L’attesa è finita. Google ha mantenuto la promessa fatta durante il Mobile World Congress 2025: Gemini Live ora integra Project Astra, rendendo l’assistente IA più potente e versatile. I primi utenti di Gemini Advanced in lingua inglese (US) hanno già segnalato la comparsa di due funzioni rivoluzionarie: condivisione dello schermo e condivisione del video durante le conversazioni live. Un salto qualitativo che cambia il modo di interagire con l’IA, avvicinandola sempre di più a un vero assistente virtuale.
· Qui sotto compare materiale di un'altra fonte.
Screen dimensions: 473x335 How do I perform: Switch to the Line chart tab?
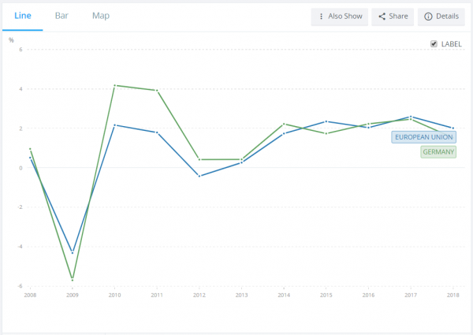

Chi avrebbe mai immaginato di poter mostrare il proprio schermo a un’IA e ricevere un supporto visivo in tempo reale?
Le novità non si fermano alla condivisione di schermo e video. Google ha introdotto anche una nuova interfaccia più compatta e notifiche in stile chiamata, rendendo Gemini Live più intuitivo e immediato. L’obiettivo è più che chiaro e cioè rendere la conversazione con l’IA più naturale possibile. Alcuni utenti su Reddit hanno già testato queste funzionalità su smartphone Android, confermando un’esperienza utente più fluida e coinvolgente. Il rollout procede in modo graduale, lasciando chi ancora non ha ricevuto l’aggiornamento con il fiato sospeso, desideroso di poter mettere le mani sulle novità
Come accedere alle novità e restare sempre aggiornati con Gemini Live
Non tutti potranno subito sperimentare le nuove funzioni. Per ora, il rollout riguarda solo gli abbonati Advanced e utenti in inglese (US). Inoltre, l’aggiornamento interessa esclusivamente i dispositivi Android. Nessuna parola da Google sulla disponibilità per iOS, lasciando aperti interrogativi sui tempi di rilascio. Chi vuole verificare la presenza dell’update deve assicurarsi di avere l’ultima versione dell’app Google, vero e proprio cuore dell’assistente Gemini. L’installazione dell’ultima versione dal Google Play Store potrebbe inoltre fare la differenza e anticipare l’accesso alle nuove funzioni. L’evoluzione di Gemini Live segna un nuovo capitolo nell’interazione uomo-macchina. Google punta sempre più in alto: la strada verso un’IA completamente immersiva è appena iniziata ed è destinata solo a correre in avanti e migliorare.